### Given passage
============================================================

Douglas Preston and Mario Spezi, “The Monster of Florence”

“Out of the Everest of evidence in the Monster case, Giuttari had pried out a few pebbles that he felt supported his new theory. First, Lotti had made an offhand statement, ignored at the time, that “a doctor asked Pacciani to do a few little jobs for him.” For Giuttari, this revived the old suspicion that a doctor was responsible for the killings— this time not as the killer himself, but as a mastermind. And then there was Pacciani’s money. After the old peasant died, it turned out he was rich. He owned two houses and had post office bonds worth more than the equivalent of a hundred thousand dollars. Giuttari was unable to track the source of this wealth. This should not have been all that surprising— a large percentage of the Italian economy at the time was underground and many people had unexplained riches. But Giuttari ascribed a more sinister reason to Pacciani’s affluence; the peasant farmer had gotten rich from selling the body parts he and his picnicking friends had collected in their years of labor.

In a later book on the case, Chief Inspector Giuttari explained his satanic sect thesis more particularly. “The best sacrifices for evoking demons are human sacrifices, and the death most favorable for such sacrifices are those that occur during orgasm and are called mors iusti. A similar motive led to the killings of the ‘monster,’ who struck his victims while they were making love…In that precise moment [of orgasm] powerful energies are released, indispensable for the person acting out satanic rituals, which bring power to himself and to the ritual he is celebrating.

============================================================

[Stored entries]
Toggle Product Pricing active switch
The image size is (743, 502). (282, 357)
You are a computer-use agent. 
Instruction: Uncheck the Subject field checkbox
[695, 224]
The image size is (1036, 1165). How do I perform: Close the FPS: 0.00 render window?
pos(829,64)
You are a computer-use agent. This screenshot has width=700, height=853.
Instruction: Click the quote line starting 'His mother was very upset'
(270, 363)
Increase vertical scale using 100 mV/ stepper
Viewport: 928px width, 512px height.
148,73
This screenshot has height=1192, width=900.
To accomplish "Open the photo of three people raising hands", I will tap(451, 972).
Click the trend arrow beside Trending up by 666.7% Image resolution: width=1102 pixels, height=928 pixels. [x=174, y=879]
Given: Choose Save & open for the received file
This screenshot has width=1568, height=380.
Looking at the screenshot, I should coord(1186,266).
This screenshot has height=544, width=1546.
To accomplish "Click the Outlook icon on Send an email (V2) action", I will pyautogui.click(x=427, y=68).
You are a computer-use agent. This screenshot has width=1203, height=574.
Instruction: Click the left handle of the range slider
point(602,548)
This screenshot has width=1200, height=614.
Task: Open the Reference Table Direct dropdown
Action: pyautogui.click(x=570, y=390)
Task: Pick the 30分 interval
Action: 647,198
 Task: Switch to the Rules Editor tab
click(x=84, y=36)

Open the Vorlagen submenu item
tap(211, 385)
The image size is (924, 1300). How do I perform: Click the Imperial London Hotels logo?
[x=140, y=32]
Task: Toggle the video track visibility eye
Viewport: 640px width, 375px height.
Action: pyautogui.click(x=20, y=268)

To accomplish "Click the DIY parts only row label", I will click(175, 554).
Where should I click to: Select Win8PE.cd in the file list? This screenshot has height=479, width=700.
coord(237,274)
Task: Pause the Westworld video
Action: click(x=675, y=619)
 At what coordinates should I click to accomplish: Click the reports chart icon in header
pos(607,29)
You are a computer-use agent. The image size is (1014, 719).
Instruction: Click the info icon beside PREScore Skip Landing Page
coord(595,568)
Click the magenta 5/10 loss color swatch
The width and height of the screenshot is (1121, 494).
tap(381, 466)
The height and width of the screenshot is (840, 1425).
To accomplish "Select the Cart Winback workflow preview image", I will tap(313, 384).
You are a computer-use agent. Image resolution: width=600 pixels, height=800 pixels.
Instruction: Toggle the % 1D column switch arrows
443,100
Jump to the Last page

============================================================

### What the task asks
Please resume the excerpt about the Monster of Florence case, continuing on from its final sentence.

### Task result
Digging deep into medieval lore and legend, the chief inspector found a possible name for this sect: the School of the Red Rose, an ancient, almost forgotten diabolical order that had left its mark across centuries of Florentine history, a perverse Priory of Sion in reverse, all pentacles, black masses, ritual killings, and demonic altars. The school, some said, was a deviant offshoot of an ancient order, Ordo Rosae Rubae et Aurae Crucis, an esoteric Masonic sect connected to the English Golden Dawn, and therefore, with Aleister Crowley, the most famous satanist of the last century called himself “the Great Beast 666” and who in the 1920’s founded a church in Cefalu, Sicily, called the Abbey of Thelema. There, it was said, Crowley practiced perverted magical and sexual rituals involving men and women.”

INSIDE OF ME, THE NIGHT WILL LAST FOREVER

I AM VERY CLOSE TO YOU. YOU WILL NEVER TAKE ME UNLESS I CHOOSE IT. THE FINAL NUMBER IS STILL FAR AWAY. SIXTEEN ARE NOT MANY. I DON’T HATE ANYONE, BUT I HAVE TO DO IT IF I WANT TO LIVE. BLOOD AND TEARS WILL RUN SOON. YOU WILL MAKE NO PROGRESS THE WAY YOU ARE GOING. YOU HAVE GOTTEN EVERYTHING WRONG. TOO BAD FOR YOU. I WILL MAKE NO MORE MISTAKES, BUT THE POLICE WILL. INSIDE OF ME, THE NIGHT WILL LAST FOREVER. I CRIED FOR THEM. EXPECT ME.

Anonymous letter claiming to have been written by The Monster of Florence, mailed to Mario Spezi, who covered the case for La Nazione.

Douglas Preston, “The Monster of Florence”

“Myriam urged her husband to seek help, and finally he agreed. Instead of going to a psychiatrist, Spezi, a devout Catholic, turned to a monk who ran a small mental-health practice out of his cell in a crumbling eleventh-century Franciscan monastery. Brother Galileo Babbini was short, with Coke-bottle glasses that magnified his piercing black eyes. He was always cold, even in summer, and wore a shabby down coat beneath his brown monk’s habit. He seemed to have stepped out of the Middle Ages, and yet he was a highly trained psychoanalyst with a doctorate from the University of Rome.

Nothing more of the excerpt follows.